A ce titre, le Qatar a misé sur le Canadien Ivanhoe Mines pour s’approvisionner en minerais à partir de la RDC. D’ailleurs, à l’occasion de la visite de l’émir à Kinshasa, la Qatar Investment Autority (QIA), le fonds souverain qatari, a décidé de renforcer sa collaboration avec la multinationale canadienne Ivanhoe Mines en signant un mémorandum d’entente (MoU) visant à encadrer la coopération entre les deux parties dans les futurs projets liés aux minerais critiques.

«Ce protocole d’accord témoigne de l’engagement de la QIA à établir des partenariats stratégiques avec des fournisseurs majeurs de minéraux critiques, afin de soutenir les efforts mondiaux visant à développer de nouvelles infrastructures énergétiques et à alimenter les technologies avancées», a souligné le directeur général de la QIA, Mohamed Saif Al-Sowaidi. En septembre 2025, la QIA a acquis environ 4% du capital Ivanhoe Mines qui détient 39,6% de Kamoa-Kakula, la plus grande mine de cuivre du pays, ainsi que 62% de la mine de zinc de Kipushi, en passe d’intégrer le Top 4 mondial.

La QIA compte mobiliser son réseau d’institutions financières afin de faciliter l’accès préférentiel à des financements pour des projets de minerais critiques en Afrique et ailleurs dans le cadre de ce MoU. Ivanhoe explore de nouvelles découvertes de cuivre en Angola, en Zambie,…

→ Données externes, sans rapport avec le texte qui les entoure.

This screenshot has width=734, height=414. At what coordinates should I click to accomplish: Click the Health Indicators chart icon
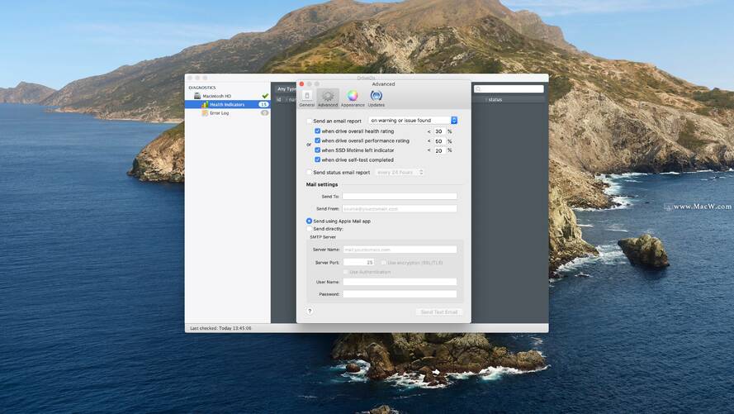pos(204,105)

Avec ce MoU, le Qatar répond aux objectifs affichés par les autres pays du Golfe dans les minerais stratégiques africains, particulièrement les Emirats arabes unis et l’Arabie Saoudite. Ainsi, en RDC, l’International Resources Holding (IRH), filiale d’International Holding Company (IHC), des Émirats arabes unis a acquis 56% d’Alphamin, opérateur de la plus importante mine d’étain de Bisie située au Nord-Kivu en RDC.

A travers ces investissements, ces pays cherchent à diversifier leurs portefeuilles d’investissements dans la perspective de l’après-pétrole et de sécuriser les approvisionnements nécessaires aux chaînes de valeur des batteries et des technologies de transition énergétique. Les pays du Golfe ont ainsi investi 2,2 milliards de dollars dans des projets liés aux minerais critiques en Afrique durant le premier semestre de l’année en cours.

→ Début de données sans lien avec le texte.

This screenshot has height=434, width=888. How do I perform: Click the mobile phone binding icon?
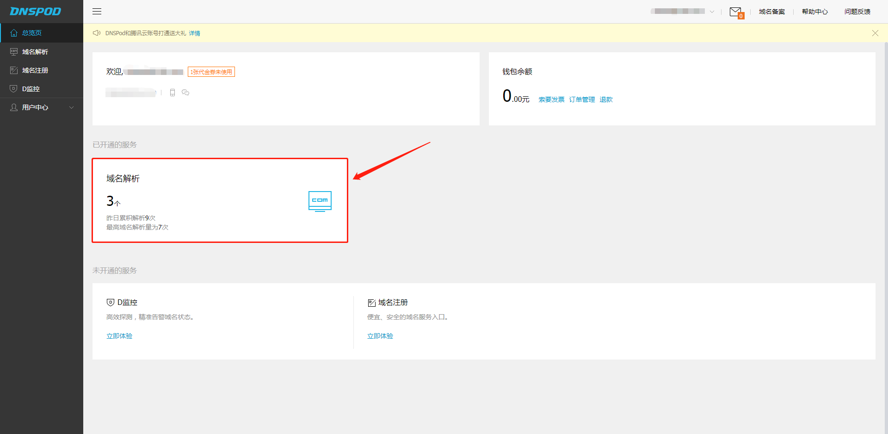(x=173, y=93)
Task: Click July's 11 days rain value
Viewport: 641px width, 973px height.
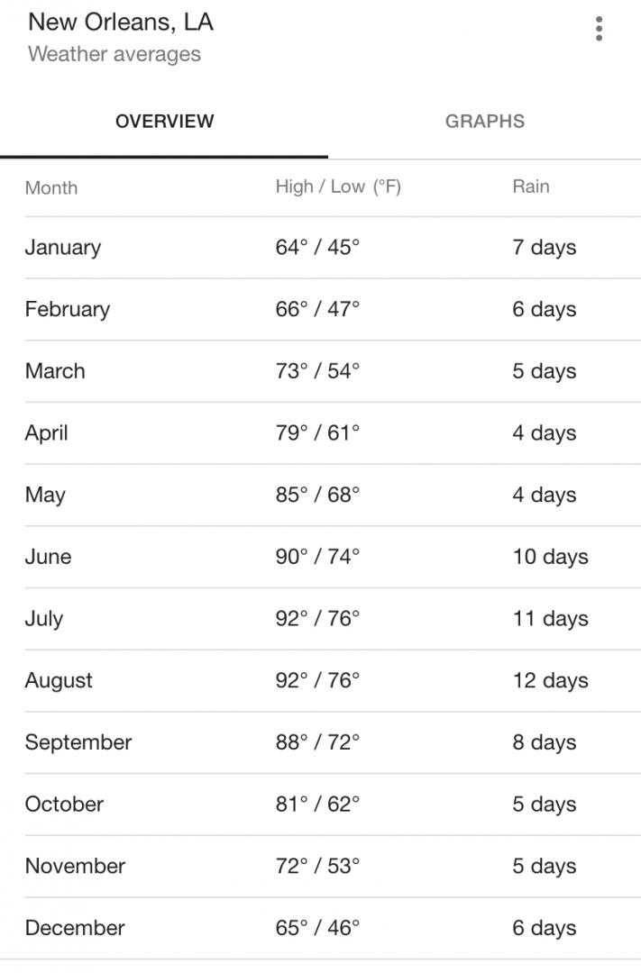Action: click(550, 619)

Ainsi, avec la participation dans Ivanhoe Mining, l’accord portuaire visant à créer une chaine logistique moderne et le hub aérien de Kigali (aéroport de Bugesera et RwandAir), le Qatar se crée une chaîne logistique intégrée qui va faciliter l’extraction des minerais, leur transport et leur expédition vers les marchés mondiaux.

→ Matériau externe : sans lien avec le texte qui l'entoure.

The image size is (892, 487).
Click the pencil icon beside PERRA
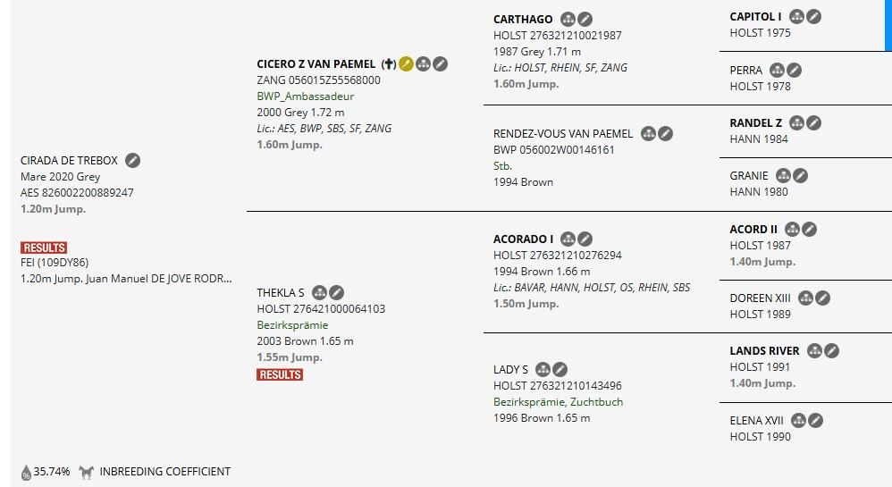[x=795, y=70]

Enfin, certains pensent aussi que le Qatar, à l’instar des autres pays du Golfe, en plus de la diversification de leurs portefeuilles d’investissements, jouent aussi un rôle de «cheval de Troie» des Etats-Unis qui accusent un retard dans la course aux minerais africains vis-à-vis de la Chine. D’ailleurs, le Qatar et les Etats-Unis sont les acteurs clés du processus de paix entre le Rwanda et la RDC dont les deux gouvernements ont paraphé le 7 novembre dernier un texte du Cadre d’intégration économique régional, sous la facilitation du gouvernement américain.

Un document qui définit les axes de coopération économique et de développement. Cet accord pousse les deux pays à développer le commerce extérieur, attirer les investissements dans les chaines d’approvisionnement en minerais critiques et renforcer la transparence dans la gestion des ressources.

Or, comme l’avait révélé The Wall Street Journal, en septembre 2023, les Etats-Unis et les pays du Golfe élaborent un accord commun dans le but d’acquérir des actifs miniers dans un certain nombre de pays africains dans le but de sécuriser l’approvisionnement des entreprises américaines en minerais stratégiques et en métaux rares indispensables à la transition énergétique et à l’industrie de pointe. La puissance financière des pays du Golfe, leur absence de regards sur des questions éthiques lors des investissements et les relations qu’ils peuvent entretenir avec certains dirigeants de pays africains peuvent faciliter l’accès aux minerais et terres rares convoités.

Avec le Qatar, diplomatie, médiation, manne financière, soft power… et les minerais font bon ménage.